Sid Fogg's
- Parent: Graham Hapgood
- Commenced operation: 1920s
- Headquarters: Fullerton Cove
- Service area: Hunter Region
- Service type: Coach charter services
- Depots: 1
- Fleet: 33 (May 2014)
- Website: www.sidfoggs.com.au

= Sid Fogg's =

Australian bus and coach charter company

Sid Fogg's is an Australian bus and coach charter company based in Fullerton Cove in the Hunter Region of New South Wales.

==History==
The origins of Sid Fogg's can be traced to the 1920s when Amos Fogg founded Fogg's Motor Service. In the 1950s, ownership of the Stockton and Nelson Bay operations passed to Amos' brother Sid. In the mid-1980s, Sid Fogg's purchased Bulahdelah Bus Co.

Following deregulation of coach operations in New South Wales, Sid Fogg started services from Newcastle to Dubbo, Mudgee in July 1988, Canberra in November 1988 and Bathurst via Parramatta in March 1989 as well as Forster to Sydney. By February 1990 the Bathurst service had ceased. The Canberra service was still being operated in January 1993 but later ceased.

In July 1989, the business was split with Phillip Fogg retaining ownership of Bulahdelah Bus Co with the Newcastle to Forster, Bulahdelah to Newcastle, Stroud & Taree and Forster to Sydney services rebranded as Great Lakes Coaches, and the remainder of the business sold to Graham Habgood.

In December 1993, the remaining route services were sold to Blue Ribbon in exchange for their coach operation.

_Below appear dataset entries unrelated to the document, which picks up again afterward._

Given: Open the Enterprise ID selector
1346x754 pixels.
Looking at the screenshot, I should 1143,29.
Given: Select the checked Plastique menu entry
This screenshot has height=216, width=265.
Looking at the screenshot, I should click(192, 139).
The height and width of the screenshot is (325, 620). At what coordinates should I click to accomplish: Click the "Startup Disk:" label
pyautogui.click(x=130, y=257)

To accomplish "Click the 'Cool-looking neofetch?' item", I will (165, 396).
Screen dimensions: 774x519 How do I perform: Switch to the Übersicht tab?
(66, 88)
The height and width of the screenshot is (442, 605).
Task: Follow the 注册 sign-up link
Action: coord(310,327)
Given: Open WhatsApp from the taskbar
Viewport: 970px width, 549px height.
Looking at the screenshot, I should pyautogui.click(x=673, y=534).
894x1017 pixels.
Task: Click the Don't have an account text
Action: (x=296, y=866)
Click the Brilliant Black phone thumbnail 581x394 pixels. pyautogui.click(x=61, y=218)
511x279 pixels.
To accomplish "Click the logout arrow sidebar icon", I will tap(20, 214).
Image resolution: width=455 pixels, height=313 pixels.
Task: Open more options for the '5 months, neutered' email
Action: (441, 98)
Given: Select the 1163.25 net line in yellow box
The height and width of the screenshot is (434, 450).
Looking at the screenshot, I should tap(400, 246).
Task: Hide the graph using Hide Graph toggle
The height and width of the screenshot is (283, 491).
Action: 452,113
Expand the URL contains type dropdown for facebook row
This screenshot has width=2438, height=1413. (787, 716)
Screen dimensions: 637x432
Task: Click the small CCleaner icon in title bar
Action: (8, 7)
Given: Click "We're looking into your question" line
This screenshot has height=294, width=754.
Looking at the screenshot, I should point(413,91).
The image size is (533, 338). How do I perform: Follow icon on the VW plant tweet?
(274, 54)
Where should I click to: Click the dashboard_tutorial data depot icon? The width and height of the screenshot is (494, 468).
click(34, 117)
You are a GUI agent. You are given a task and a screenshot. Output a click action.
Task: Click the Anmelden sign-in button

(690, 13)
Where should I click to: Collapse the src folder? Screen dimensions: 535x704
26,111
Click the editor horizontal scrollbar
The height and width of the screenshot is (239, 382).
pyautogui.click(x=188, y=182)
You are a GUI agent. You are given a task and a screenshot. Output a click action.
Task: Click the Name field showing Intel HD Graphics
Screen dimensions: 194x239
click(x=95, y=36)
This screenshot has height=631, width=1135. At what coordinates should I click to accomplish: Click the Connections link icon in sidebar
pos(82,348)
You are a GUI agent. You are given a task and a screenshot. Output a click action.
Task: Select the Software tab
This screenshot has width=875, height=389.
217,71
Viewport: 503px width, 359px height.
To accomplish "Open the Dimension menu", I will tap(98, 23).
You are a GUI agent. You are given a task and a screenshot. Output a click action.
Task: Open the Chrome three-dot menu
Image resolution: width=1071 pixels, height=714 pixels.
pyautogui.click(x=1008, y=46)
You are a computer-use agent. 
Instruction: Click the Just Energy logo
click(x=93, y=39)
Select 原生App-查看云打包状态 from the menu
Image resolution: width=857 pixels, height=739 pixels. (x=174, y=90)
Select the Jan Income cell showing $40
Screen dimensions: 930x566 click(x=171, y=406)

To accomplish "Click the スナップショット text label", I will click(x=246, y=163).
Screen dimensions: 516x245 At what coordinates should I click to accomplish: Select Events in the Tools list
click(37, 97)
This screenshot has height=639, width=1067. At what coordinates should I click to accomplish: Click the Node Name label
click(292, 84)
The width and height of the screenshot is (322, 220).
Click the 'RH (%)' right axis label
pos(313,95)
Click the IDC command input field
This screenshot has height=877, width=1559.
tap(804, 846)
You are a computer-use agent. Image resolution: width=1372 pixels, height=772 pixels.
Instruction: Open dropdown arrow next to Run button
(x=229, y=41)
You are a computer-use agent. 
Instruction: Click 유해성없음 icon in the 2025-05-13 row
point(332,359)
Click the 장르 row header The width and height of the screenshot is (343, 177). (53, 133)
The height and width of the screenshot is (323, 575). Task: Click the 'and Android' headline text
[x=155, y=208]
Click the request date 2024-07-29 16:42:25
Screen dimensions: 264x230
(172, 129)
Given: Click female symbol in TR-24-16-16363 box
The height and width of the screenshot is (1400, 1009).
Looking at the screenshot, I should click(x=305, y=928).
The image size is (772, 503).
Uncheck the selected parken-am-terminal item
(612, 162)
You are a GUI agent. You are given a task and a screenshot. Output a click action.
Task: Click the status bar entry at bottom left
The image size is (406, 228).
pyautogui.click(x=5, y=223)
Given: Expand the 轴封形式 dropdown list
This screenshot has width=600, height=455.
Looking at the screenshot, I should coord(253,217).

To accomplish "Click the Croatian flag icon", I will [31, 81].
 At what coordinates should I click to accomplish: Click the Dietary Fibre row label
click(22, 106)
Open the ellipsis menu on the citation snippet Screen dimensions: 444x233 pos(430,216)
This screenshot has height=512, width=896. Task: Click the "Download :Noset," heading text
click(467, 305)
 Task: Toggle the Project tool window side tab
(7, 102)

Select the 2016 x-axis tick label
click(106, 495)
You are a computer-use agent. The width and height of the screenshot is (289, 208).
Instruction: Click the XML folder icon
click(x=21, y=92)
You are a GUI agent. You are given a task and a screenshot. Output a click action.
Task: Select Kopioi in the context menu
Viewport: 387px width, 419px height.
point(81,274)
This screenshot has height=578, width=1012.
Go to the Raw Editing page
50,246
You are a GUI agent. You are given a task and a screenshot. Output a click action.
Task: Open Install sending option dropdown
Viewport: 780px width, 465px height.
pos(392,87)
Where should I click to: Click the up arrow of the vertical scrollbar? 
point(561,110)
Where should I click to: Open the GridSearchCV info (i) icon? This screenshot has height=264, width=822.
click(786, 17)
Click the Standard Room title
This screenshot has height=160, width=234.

In 2001, it entered a joint venture with Cobb & Co and Dysons to operate the coach services of Australian Pacific Tours. This arrangement ceased in 2006.

==Fleet==
As at May 2014 the fleet consisted of 11 buses and 22 coaches. Fleet livery is white with red and cream signwriting although some still retain Australian Pacific Tours livery.